Uma nova tecnologia poderá acabar com os testes em animais no futuro. Trata-se dos chamados organ-on-a-chip (órgãos em chip, em tradução livre), dispositivos feitos de materiais sintéticos que imitam a estrutura e o funcionamento de órgãos humanos.
Embora ainda seja incipiente, ela vem ganhando importância no mundo todo e a novidade já começa a ser empregada por farmacêuticas, em ensaios preliminares. No Brasil, está sendo usada por algumas universidades e instituições de pesquisa em estudos sobre toxicologia e doenças.
“Além de eles serem eticamente mais aceitáveis, os testes em animais muitas vezes não replicam perfeitamente a biologia humana, algo muito importante em áreas como a toxicologia e o desenvolvimento de novos medicamentos, onde a previsibilidade e relevância dos modelos são cruciais para a eficácia do tratamento”, explica Lionel Gamarra, pesquisador do Instituto Israelita de Ensino e Pesquisa Albert Einstein.

■ **Dados brutos**:
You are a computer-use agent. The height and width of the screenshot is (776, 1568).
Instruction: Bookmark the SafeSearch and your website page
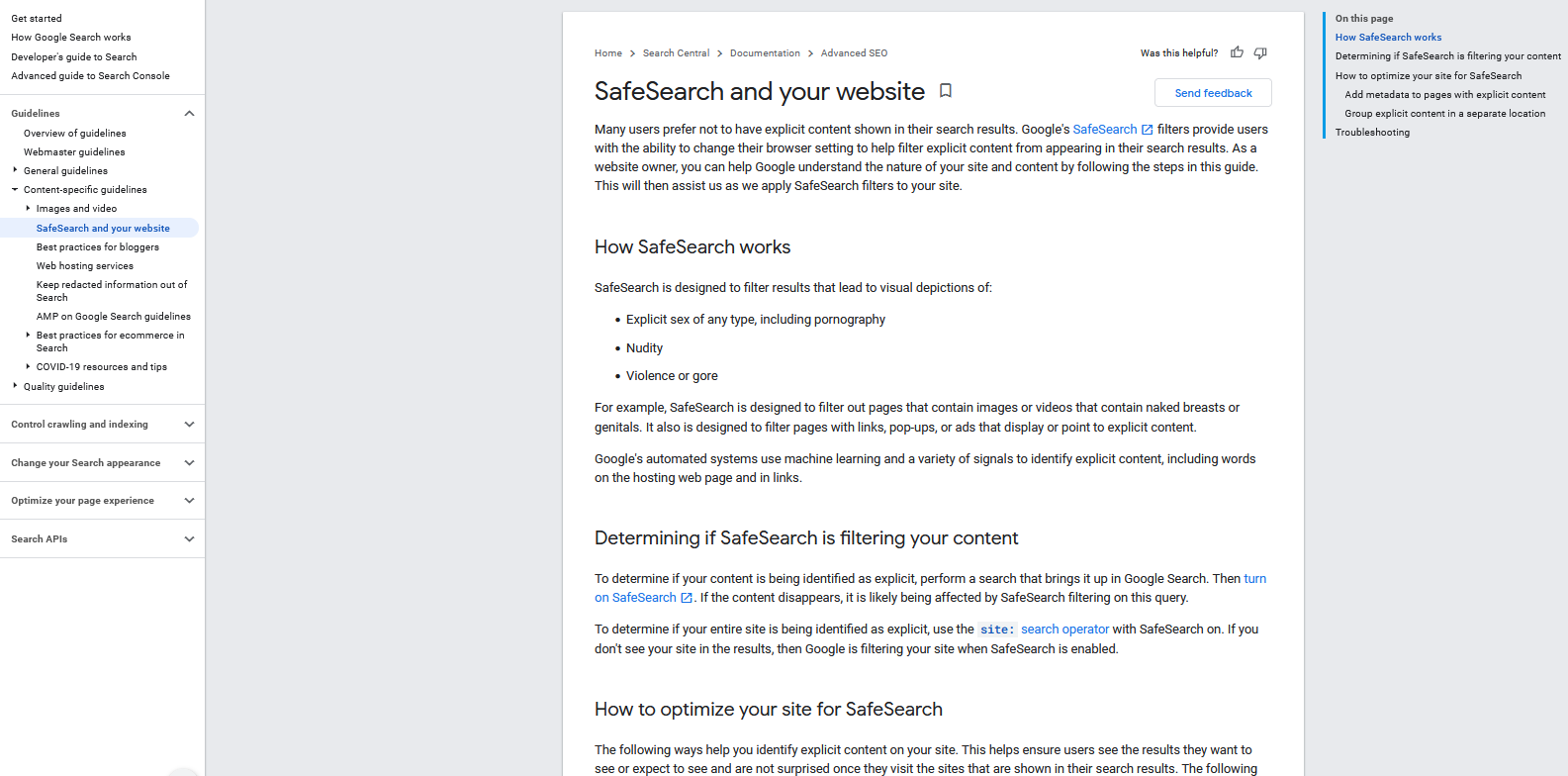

■ **Exercício**: Cite na íntegra o trecho sobre os órgãos em chip, sem alterar nenhuma palavra ou sinal.

■ **Resolução do exercício**:
Uma nova tecnologia poderá acabar com os testes em animais no futuro. Trata-se dos chamados organ-on-a-chip (órgãos em chip, em tradução livre), dispositivos feitos de materiais sintéticos que imitam a estrutura e o funcionamento de órgãos humanos.
Embora ainda seja incipiente, ela vem ganhando importância no mundo todo e a novidade já começa a ser empregada por farmacêuticas, em ensaios preliminares. No Brasil, está sendo usada por algumas universidades e instituições de pesquisa em estudos sobre toxicologia e doenças.
“Além de eles serem eticamente mais aceitáveis, os testes em animais muitas vezes não replicam perfeitamente a biologia humana, algo muito importante em áreas como a toxicologia e o desenvolvimento de novos medicamentos, onde a previsibilidade e relevância dos modelos são cruciais para a eficácia do tratamento”, explica Lionel Gamarra, pesquisador do Instituto Israelita de Ensino e Pesquisa Albert Einstein.